■ DIRECTIONS FOR THIS TASK
List each line of the entries below that contains the word "Select".
━━━━━━━━━━━━━━━━━━━━━━━━━━━━━━
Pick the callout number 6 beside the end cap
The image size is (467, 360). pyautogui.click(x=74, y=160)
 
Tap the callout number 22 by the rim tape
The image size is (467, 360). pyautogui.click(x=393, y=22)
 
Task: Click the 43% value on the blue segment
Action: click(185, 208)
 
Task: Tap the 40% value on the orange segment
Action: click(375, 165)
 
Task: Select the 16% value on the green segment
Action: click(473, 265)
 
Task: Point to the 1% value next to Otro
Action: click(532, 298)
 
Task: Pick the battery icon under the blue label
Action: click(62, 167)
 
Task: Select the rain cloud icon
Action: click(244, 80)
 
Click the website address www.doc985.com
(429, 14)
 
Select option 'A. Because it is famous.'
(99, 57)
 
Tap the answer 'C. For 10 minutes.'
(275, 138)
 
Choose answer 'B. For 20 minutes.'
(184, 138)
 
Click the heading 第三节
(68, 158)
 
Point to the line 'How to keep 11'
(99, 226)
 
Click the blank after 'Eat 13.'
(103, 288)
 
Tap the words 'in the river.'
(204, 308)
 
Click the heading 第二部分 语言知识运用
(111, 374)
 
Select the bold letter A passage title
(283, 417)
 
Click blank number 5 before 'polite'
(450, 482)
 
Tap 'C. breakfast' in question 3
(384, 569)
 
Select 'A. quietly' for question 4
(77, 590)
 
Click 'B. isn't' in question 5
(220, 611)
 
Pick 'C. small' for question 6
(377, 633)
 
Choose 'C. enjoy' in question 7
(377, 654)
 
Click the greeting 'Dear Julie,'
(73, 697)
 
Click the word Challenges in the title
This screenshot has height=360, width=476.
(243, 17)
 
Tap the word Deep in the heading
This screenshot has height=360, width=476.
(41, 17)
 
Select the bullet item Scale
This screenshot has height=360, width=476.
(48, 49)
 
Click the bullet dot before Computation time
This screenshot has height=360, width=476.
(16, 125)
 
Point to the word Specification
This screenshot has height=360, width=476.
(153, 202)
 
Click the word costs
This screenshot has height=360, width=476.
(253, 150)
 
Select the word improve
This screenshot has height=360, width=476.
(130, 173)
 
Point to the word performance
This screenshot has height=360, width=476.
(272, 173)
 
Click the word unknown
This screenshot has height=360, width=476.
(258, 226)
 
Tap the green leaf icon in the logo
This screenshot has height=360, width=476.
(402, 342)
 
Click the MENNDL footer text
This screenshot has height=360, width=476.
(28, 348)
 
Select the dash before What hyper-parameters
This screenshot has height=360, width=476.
━━━━━━━━━━━━━━━━━━━━━━━━━━━━━━
■ ANSWER TO THE PROBLEM
Task: Select the 16% value on the green segment
Task: Select the rain cloud icon
Select option 'A. Because it is famous.'
Select the bold letter A passage title
Select 'A. quietly' for question 4
Select the bullet item Scale
Select the word improve
Select the dash before What hyper-parameters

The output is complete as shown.